Enhancing Engineering Education Through LLM-Driven Adaptive Quiz Generation: A RAG-Based Approach
Sreekanth Gopi, Devananda Sreekanth, Nasrin Dehbozorgi
Abstract
This research-to-practice study aims to develop an Artificial Intelligence (AI) MCQ generation system for engineering students, with a focus on adaptive learning, educational technology, and innovative assessment tools, to enhance personalized learning. Engineering education faces significant academic performance challenges, with first-year retention rates in STEM fields ranging between 27% to 46%, largely due to poor academic achievements. Multiple Choice Questions (MCQs) identify misconceptions, reinforce knowledge retention, and offer efficient assessment methods for engineering education. This interactive method improves attention and memory retention, reinforces knowledge, and improves comprehension. In this context, the emergence of Large Language Models (LLMs) such as GPT-4 has marked a significant advancement. Our literature review method employed a systematic approach, analyzing peer-reviewed articles, conference papers, and authoritative reports to uncover the trends and challenges in AI-driven quiz generation.

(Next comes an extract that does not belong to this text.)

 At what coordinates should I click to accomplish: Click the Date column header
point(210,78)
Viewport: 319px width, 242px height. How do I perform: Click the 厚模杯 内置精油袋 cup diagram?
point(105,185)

The notable gap identified in our literature review is the lack of LLM-based adaptive quiz generation methods specifically for engineering education. Our methodology involved sourcing relevant structured datasets, data pre-processing, embedding generation, vector database storage, hybrid-search retrieval, LLM query results feed, prompt engineering, and context-based response. In this research, we adopted Vectara as a vector database tool for its automatic data ingestion capabilities and seamless integration with generative AI applications. Prompt engineering involves a dual-prompt approach, where the Contextual Question Prompt formulates questions based on user topics and chat history, while the Answer Question Prompt manages MCQ responses with explanations, ensuring relevant and contextually accurate interactions. Evaluation includes topic relevancy, answer relevancy, and a contextual relevancy score. Preliminary results indicate promising results for the generation of accurate and contextually appropriate questions with minimal hallucinations. The quiz generation system was deployed using Streamlit cloud-based architecture to showcase the functionality. Looking forward, we aim to expand the dataset to include more diverse engineering disciplines and to refine the retrieval algorithms to better handle complex diagrams and mathematical expressions commonly found in engineering texts.